- Material supplied
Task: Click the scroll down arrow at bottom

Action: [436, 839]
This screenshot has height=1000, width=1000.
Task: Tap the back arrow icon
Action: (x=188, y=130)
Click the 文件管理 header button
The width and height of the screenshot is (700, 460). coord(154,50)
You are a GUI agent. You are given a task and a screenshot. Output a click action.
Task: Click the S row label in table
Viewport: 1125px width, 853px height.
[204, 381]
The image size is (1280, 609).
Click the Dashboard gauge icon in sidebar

--

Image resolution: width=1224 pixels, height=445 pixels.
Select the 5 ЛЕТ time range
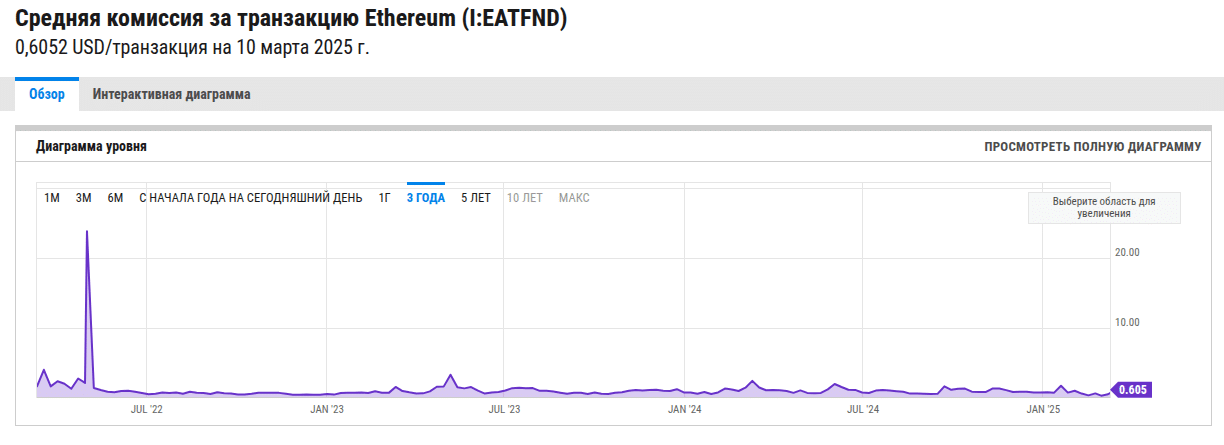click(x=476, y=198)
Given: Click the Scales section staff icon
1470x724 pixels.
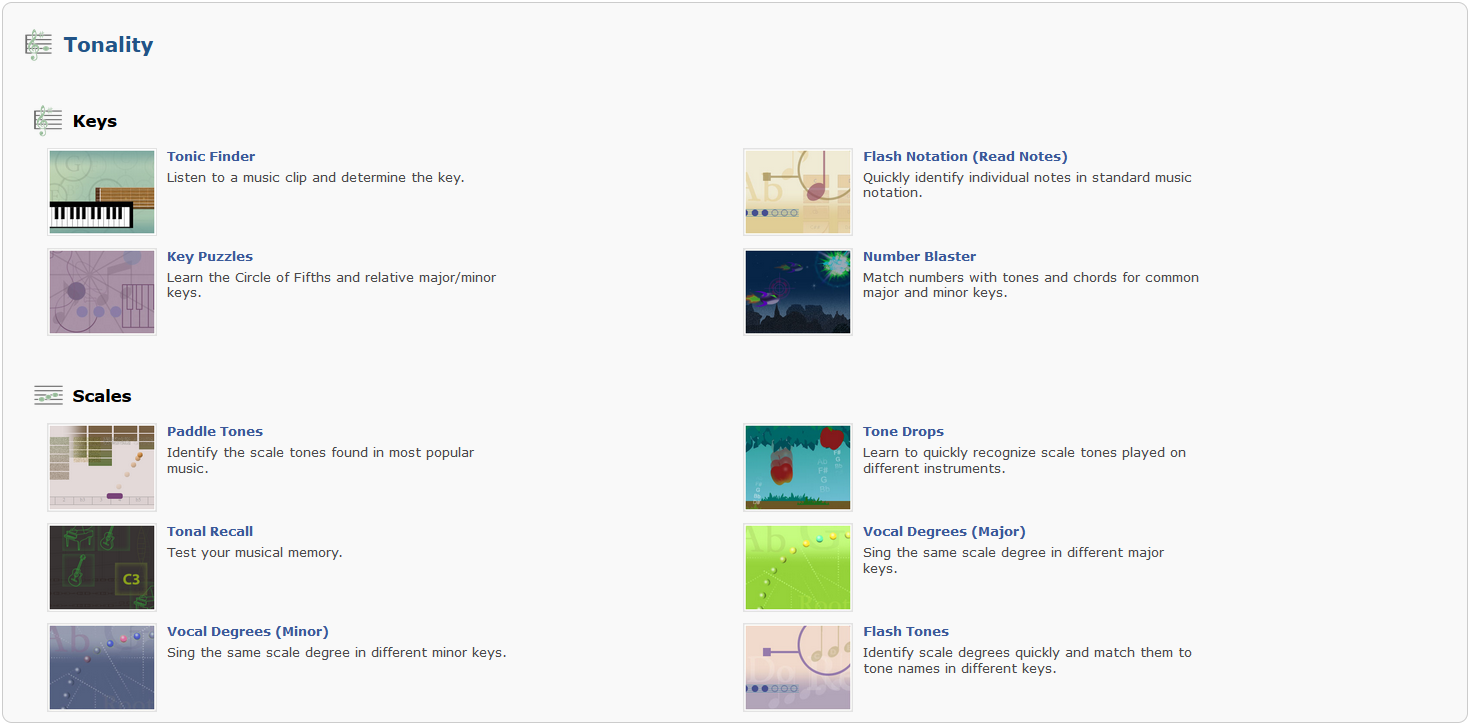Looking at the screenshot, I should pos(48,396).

- What is required
Retype the rows from the line containing "Image resolution: width=1224" through the line containing "Looking at the", leaving the pictures out.

- Output of the exercise
Image resolution: width=1224 pixels, height=445 pixels.
Select the 5 ЛЕТ time range
click(x=476, y=198)
Given: Click the Scales section staff icon
1470x724 pixels.
Looking at the screenshot, I should pos(48,396).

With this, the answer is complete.